Pada Desember 1975, George dan Kathleen serta anak-anak mereka pindah ke sebuah rumah di 112 Ocean Avenue, sebuah rumah besar bergaya kolonial Belanda di Amityville, sebuah lingkungan di pinggiran kota di selatan Long Island, New York.
Tigabelas bulan sebelum keluarga Lutz pindah, Ronald DeFeo, Jr., pemilik sebelumnya, telah menembak mati enam anggota keluarganya di rumah itu. Setelah 28 hari keluarga Lutz tinggal dirumah itu, mereka mulai merasakan hal-hal aneh dengan rumah tersebut.
Bagian ini berdasarkan buku yang ditulis oleh Jay Anson, 1977, The Amityville Horror – A True Story.
Jay Anson (1921-1980), adalah penulis The Amityville Horror
Rumah bernomor 112 di Ocean Avenue telah kosong selama 13 bulan setelah DeFeo membunuh anggota keluarganya, hingga pada Desember 1975 keluarga Lutz membeli rumah tersebut seharga $80.000. Rumah yang memiliki enam kamar tidur ini dibangun dengan gaya kolonial Belanda, dan memiliki atap yang melengkung. Rumah ini dilengkapi dengan kolam renang dan sebuah rumah tempat penyimpanan kapal. George dan Kathy telah menikah pada bulan Juli 1975 dan mempunyai rumah mereka sendiri, namun ingin memulai kembali dengan memiliki rumah baru. Kathy mempunyai tiga anak dari pernikahan sebelumnya, Daniel (9), Christopher (7), dan Melissa alias Missy (5). Mereka juga memiliki seekor anjing Labrador yang diberi nama Harry.

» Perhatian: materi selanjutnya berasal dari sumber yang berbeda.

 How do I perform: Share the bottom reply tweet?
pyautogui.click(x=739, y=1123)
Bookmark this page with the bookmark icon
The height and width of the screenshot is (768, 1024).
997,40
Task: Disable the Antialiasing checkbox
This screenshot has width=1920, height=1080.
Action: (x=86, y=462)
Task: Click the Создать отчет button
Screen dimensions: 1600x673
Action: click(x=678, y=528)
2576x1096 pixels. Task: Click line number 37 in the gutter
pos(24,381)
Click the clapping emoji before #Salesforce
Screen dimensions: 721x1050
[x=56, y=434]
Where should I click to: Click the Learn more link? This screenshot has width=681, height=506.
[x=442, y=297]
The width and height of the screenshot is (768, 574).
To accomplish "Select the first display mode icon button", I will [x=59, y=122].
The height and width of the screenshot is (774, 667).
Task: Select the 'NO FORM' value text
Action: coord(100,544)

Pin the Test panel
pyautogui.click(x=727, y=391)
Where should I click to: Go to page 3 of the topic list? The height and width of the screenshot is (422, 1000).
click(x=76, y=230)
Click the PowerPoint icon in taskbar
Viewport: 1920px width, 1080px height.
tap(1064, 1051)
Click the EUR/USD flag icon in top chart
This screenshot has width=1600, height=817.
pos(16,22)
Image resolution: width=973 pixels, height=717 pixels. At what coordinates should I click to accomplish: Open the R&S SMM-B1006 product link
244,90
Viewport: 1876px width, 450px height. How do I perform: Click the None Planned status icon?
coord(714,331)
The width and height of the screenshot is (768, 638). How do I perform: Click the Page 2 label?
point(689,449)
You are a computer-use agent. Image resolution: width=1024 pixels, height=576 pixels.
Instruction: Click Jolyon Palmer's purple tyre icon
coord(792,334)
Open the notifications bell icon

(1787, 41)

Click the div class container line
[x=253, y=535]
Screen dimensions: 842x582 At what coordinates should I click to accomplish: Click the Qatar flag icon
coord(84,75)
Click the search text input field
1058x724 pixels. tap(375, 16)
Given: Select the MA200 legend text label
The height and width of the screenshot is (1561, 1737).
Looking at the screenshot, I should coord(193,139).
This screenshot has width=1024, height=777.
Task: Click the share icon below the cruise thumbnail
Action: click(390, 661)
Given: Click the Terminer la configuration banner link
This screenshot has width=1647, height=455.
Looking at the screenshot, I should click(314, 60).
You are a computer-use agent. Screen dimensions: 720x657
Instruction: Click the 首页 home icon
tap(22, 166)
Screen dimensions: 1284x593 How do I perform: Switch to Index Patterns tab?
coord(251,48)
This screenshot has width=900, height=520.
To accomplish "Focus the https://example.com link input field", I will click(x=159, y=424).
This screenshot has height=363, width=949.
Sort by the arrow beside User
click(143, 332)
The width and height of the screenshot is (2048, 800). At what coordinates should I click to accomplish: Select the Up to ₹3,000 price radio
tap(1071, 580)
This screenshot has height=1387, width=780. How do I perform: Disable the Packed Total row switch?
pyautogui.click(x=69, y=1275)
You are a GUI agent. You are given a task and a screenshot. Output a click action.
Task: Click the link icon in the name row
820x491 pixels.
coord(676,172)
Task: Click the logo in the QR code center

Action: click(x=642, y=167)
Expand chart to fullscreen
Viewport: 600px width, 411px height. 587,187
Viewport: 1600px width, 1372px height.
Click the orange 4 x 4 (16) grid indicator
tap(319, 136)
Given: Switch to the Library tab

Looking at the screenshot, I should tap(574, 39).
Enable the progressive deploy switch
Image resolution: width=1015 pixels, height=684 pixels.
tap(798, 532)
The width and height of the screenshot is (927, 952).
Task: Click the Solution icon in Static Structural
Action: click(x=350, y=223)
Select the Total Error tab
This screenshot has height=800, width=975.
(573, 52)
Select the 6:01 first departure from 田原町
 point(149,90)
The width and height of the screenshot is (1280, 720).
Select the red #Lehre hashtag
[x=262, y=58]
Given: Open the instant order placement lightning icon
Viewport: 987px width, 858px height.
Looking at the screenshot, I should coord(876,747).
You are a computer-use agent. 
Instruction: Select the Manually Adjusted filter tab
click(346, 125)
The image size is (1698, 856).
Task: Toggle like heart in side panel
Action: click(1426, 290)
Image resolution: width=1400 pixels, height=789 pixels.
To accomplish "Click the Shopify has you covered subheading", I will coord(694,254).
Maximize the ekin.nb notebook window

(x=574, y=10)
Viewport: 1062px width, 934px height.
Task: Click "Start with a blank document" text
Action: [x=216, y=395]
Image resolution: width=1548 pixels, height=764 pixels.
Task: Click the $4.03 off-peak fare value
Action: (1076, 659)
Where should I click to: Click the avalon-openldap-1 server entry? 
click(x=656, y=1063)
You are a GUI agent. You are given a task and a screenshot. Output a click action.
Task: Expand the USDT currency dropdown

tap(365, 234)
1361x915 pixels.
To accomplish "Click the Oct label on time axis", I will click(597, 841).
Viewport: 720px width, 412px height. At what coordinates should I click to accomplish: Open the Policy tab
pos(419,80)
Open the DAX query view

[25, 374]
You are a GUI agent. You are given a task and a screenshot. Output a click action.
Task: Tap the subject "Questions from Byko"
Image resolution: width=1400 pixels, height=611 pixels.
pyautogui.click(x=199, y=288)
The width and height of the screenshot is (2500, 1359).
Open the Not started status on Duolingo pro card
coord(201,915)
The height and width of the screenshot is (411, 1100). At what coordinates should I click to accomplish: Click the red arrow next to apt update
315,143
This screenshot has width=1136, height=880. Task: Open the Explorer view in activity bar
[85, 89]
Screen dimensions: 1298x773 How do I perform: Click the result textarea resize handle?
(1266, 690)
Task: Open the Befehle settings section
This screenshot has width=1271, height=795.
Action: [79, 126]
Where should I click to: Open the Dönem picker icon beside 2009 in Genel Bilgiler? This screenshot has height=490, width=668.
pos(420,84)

Selama pengecekkan mereka saat akan membeli rumah tersebut, oleh agen mereka telah diberitahukan mengenai pembunuhan yang dilakukan oleh DeFeo, namun mereka menganggap hal itu bukanlah masalah.
Keluarga Lutz pindah kerumah tersebut pada 18 Desember 1975. Sebagian besar mebel dari keluarga DeFeo masih ada, karena semuanya termasuk dalam kesepakatan jual beli. Seorang teman George Lutz telah mempelajari tentang masa lalu sejarah rumah tersebut, dan mendesak agar mereka melakukan pemberkatan. Namun mereka tidak mengerti cara-caranya. George mengenal seorang Pendeta Katolik yang bernama Bapa Ray, dan ia bersedia untuk melakukan pemberkatan. (Dalam buku Anson disebutkan nama Pendeta tersebut adalah Bapa Mancuso. Hal ini dilakukan untuk menjaga privasi Pendeta tersebut, nama aslinya adalah Bapa Ralph J. Pecoraro).
Bapa Mancuso adalah seorang pengacara, imam Katolik, dan seorang psikoterapi yang tinggal di Sacred Heart Rectory. Ia tiba untuk melaksanakan berkat pada sore hari tanggal 18 Desember 1975 disaat George dan Kathy sedang membongkar barang-barang mereka. Ketika ia mengibaskan air suci yang pertama dan mulai untuk berdoa, ia mendengar suara dengan jelas yang mengatakan”Keluar!” – “Get out!”. Disaat meninggalkan rumah tersebut, ia tidak menceritakan kejadian itu kepada George maupun Kathy. Pada 24 Desember 1975, Bapa Mancuso menelepon George Lutz dan menasihatkan agar dia tidak menggunakan ruang dimana ia telah mendengar suara yang aneh tersebut. Ruang ini adalah ruangan yang direncanakan Kathy digunakan sebagai ruang jahit, dan tadinya adalah kamar tidur Marc dan Yohanes Matthew DeFeo. Percakapan telepon terputus secara tiba-tiba, dan kunjungan berikutnya ke rumah tersebut mengakibatkan Bapa Mancuso menderita demam tinggi dan pada lengannya dijumpai tanda yang mirip dengan tanda stigmata.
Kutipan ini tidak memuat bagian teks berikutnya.